● Activity: The required answer is an exact copy of every line from the beginning of the entries through the line with "The width and height of the screenshot is (180, 152).", with all pictures omitted.

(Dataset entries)
|---|

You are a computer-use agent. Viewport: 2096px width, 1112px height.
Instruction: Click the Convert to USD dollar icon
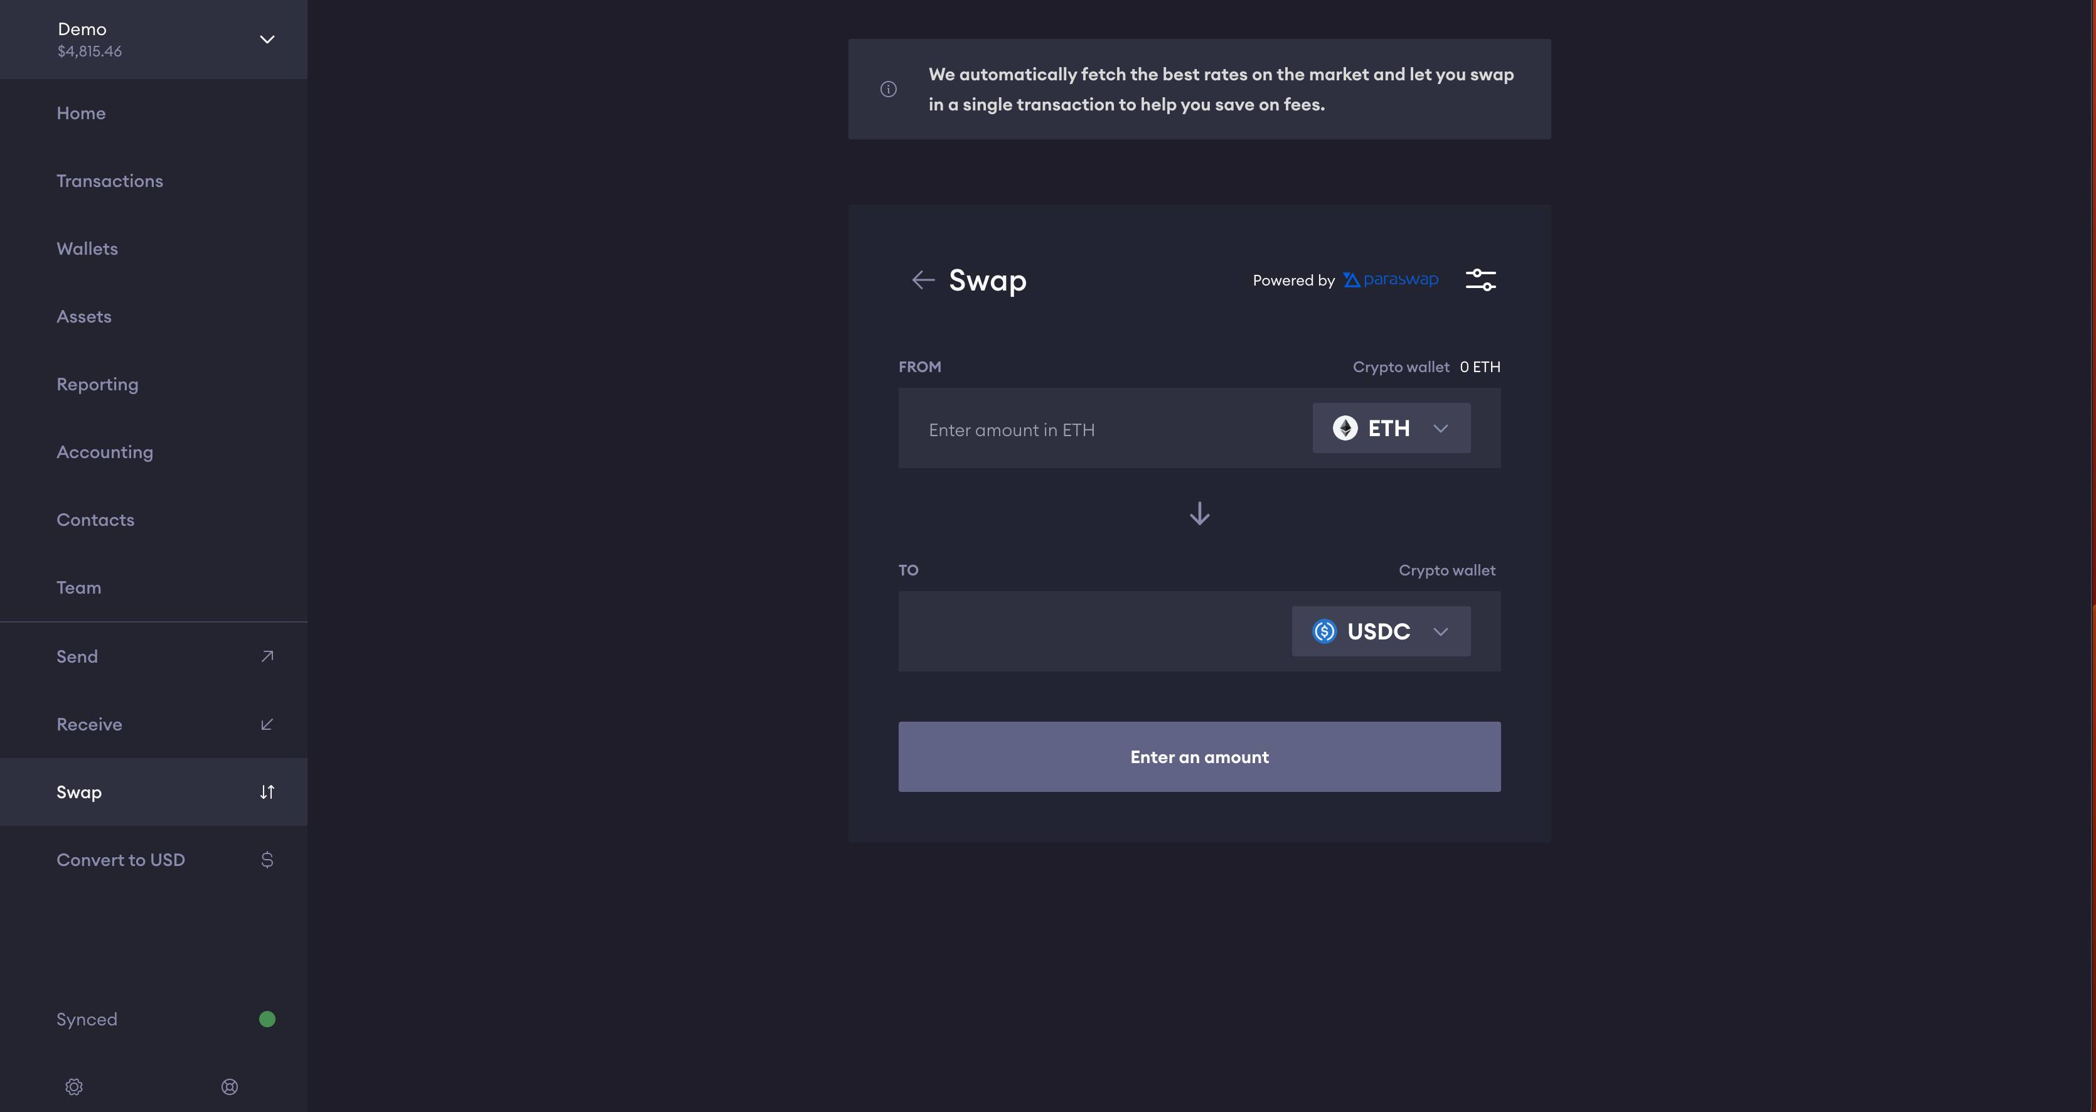(x=267, y=860)
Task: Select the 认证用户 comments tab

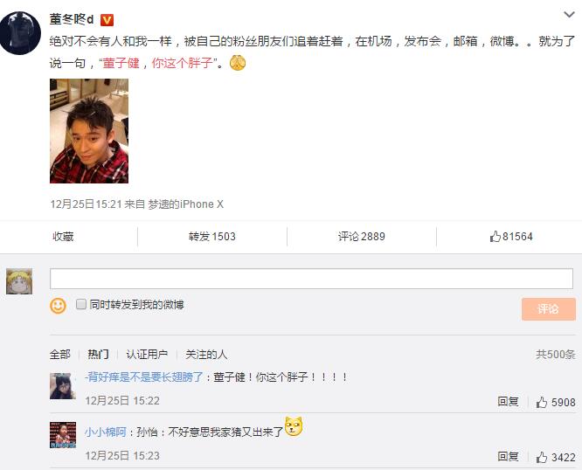Action: tap(146, 354)
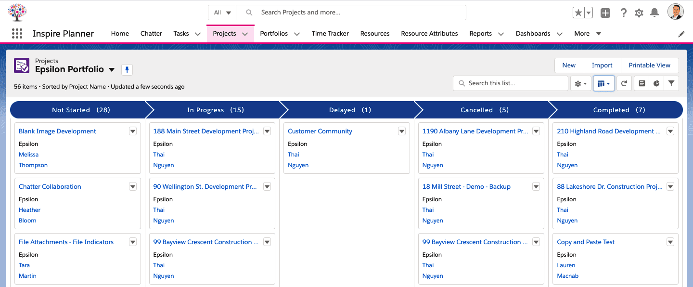The width and height of the screenshot is (693, 287).
Task: Open the Blank Image Development project
Action: [x=57, y=130]
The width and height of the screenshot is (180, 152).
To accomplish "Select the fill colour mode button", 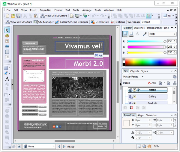I will click(x=126, y=34).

|---|

● Answer for this exercise:
You are a computer-use agent. Viewport: 2096px width, 1112px height.
Instruction: Click the Convert to USD dollar icon
(x=267, y=860)
Task: Select the 认证用户 comments tab

Action: tap(146, 354)
The width and height of the screenshot is (693, 287).
Task: Open the Blank Image Development project
Action: [x=57, y=130]
The width and height of the screenshot is (180, 152).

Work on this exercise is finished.